During the 1920 Soviet invasion, many Polish women served in combat roles. Here they pose with a Maxim PM M1910 machine gun (7.62x54 mm R) on a wheeled “Sokolov” mount. Many Maxim guns were captured from Bolshevik forces and used by the Poles. Courtesy Nigel Thomas PhD.


To stop the Bolshevik onslaught, even Polish children were in uniform. This 15-year-old served along with two battalions of teenage soldiers under Gen. Zielinkski. He carries a Mannlicher Model1895 Carbine (8x50 mm R).


The Miracle on the Vistula
By Aug. 10, 1920, the weight of the Red armies was pressing on Warsaw in the center and from the north. In a daring move, the Poles stripped troops facing Budyonny’s advancing cavalry in the south and swung their forces north. When ordered to ordered to attack Warsaw from the south, Budyonny instead decided to send his cavalry army to capture to capture Lwów. Infighting and political intrigue plagued the Soviet command, and even Stalin (the chief political commissar in the south) meddled and contributed to the confusion.


Bolshevik riflemen with M1891 Mosin Nagant rifles.

While Soviet troops broke through on the northern front, crossing the Vistula to encircle Warsaw and attack it from the west, few Bolsheviks could have imagined they were heading into a trap. As their northern forces ranged farther and farther west, outstretching their lines of communication and supplies, the Bolshevik forces in the center attempted to force open the front door to Warsaw. The Poles held the line and the Reds exhausted themselves in the frontal attacks.

Required tasks –
1. Decide whether each statement agrees with the text on the 1920 Polish-Soviet war: (a) the 15-year-old soldier carries a Mannlicher carbine; (b) the Poles shifted troops from the south to the north; (c) the Bolsheviks broke through the Polish line in the center. Answer yes or no for each, quoting the exact deciding words of the text.
2. Transcribe the text on the 1920 Polish-Soviet war from the words "During the 1920" up to and including the words "Nigel Thomas PhD.".
The data has no role here.

Records shown –
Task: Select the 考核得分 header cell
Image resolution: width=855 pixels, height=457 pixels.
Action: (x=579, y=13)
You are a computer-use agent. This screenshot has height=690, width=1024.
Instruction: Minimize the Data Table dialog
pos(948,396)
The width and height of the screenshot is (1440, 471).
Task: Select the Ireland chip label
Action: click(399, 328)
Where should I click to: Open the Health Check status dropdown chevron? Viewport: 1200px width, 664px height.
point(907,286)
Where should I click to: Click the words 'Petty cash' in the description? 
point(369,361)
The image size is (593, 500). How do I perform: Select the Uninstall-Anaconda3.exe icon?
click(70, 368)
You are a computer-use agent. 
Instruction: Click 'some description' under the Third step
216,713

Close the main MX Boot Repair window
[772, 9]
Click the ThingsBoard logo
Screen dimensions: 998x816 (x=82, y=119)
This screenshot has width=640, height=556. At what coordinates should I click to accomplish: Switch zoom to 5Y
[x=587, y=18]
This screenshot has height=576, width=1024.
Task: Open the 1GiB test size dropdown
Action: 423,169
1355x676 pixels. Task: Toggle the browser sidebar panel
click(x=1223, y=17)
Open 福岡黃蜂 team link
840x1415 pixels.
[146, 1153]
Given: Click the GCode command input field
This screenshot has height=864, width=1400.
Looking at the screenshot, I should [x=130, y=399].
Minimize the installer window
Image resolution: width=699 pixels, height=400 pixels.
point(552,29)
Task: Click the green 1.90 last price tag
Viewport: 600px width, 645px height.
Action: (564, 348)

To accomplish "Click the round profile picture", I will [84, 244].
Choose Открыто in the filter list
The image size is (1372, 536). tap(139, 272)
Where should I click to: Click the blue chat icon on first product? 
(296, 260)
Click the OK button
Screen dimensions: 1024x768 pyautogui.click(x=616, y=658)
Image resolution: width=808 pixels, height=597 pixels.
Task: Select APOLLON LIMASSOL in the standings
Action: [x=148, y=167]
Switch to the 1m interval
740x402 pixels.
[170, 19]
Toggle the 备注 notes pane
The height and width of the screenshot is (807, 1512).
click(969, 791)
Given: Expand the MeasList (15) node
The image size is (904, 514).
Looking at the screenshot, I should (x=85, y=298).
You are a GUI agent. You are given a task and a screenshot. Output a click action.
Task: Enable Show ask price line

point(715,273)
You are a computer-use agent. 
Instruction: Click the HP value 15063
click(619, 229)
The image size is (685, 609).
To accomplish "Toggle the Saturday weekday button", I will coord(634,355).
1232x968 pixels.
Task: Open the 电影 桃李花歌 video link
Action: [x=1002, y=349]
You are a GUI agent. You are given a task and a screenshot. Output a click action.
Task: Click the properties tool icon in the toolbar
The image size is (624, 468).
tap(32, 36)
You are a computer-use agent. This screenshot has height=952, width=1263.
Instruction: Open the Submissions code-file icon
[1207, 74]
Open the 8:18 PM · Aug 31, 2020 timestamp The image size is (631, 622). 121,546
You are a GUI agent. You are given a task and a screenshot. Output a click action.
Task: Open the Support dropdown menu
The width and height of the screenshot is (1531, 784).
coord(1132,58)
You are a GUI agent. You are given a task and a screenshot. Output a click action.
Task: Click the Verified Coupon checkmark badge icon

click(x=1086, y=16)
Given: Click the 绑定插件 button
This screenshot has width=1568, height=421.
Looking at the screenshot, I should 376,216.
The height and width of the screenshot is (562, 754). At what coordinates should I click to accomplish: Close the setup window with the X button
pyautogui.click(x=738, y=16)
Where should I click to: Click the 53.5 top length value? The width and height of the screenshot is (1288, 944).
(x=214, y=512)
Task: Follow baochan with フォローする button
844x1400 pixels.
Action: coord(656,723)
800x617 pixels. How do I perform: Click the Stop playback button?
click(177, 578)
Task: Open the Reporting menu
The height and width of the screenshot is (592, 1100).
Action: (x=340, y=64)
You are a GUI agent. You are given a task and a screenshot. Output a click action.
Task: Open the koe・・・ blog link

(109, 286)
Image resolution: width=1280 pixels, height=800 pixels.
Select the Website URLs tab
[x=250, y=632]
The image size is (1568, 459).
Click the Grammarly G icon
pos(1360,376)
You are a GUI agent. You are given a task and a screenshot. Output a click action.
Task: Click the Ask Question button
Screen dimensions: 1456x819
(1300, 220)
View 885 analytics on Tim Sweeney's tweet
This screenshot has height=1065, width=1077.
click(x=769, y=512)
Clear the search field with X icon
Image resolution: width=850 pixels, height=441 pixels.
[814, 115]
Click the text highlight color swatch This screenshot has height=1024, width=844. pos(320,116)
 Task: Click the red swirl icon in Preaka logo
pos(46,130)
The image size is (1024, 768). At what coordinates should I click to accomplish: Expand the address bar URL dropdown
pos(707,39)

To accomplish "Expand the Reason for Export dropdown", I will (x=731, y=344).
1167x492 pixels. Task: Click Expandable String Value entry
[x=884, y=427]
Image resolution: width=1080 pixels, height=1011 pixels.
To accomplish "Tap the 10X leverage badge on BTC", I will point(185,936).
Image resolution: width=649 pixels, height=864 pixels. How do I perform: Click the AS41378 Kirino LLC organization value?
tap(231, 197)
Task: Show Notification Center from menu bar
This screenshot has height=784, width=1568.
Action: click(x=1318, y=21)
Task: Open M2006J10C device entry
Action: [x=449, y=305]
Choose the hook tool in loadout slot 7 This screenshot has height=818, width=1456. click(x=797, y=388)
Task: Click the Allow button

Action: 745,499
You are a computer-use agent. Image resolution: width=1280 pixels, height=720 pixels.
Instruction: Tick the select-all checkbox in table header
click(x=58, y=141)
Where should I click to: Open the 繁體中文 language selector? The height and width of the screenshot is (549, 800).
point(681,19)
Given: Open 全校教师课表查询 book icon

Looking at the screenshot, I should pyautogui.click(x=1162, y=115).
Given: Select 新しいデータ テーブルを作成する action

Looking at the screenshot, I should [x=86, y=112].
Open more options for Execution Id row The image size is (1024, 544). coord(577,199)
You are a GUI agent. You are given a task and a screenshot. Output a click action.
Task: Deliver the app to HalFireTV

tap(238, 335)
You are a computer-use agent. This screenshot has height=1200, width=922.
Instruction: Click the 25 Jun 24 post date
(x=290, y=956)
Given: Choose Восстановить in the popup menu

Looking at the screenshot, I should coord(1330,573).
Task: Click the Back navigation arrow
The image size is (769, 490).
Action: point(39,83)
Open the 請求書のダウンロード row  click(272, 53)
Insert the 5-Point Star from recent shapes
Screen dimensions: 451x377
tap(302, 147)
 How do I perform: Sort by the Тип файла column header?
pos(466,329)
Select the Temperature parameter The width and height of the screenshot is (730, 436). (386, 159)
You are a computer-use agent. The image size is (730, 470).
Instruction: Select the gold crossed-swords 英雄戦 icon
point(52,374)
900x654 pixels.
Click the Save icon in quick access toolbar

Expected outputs –
1.
(a) Yes: "He carries a Mannlicher Model1895 Carbine (8x50 mm R)."
(b) Yes: "the Poles stripped troops facing Budyonny’s advancing cavalry in the south and swung their forces north"
(c) No: "The Poles held the line and the Reds exhausted themselves in the frontal attacks."

2.
During the 1920 Soviet invasion, many Polish women served in combat roles. Here they pose with a Maxim PM M1910 machine gun (7.62x54 mm R) on a wheeled “Sokolov” mount. Many Maxim guns were captured from Bolshevik forces and used by the Poles. Courtesy Nigel Thomas PhD.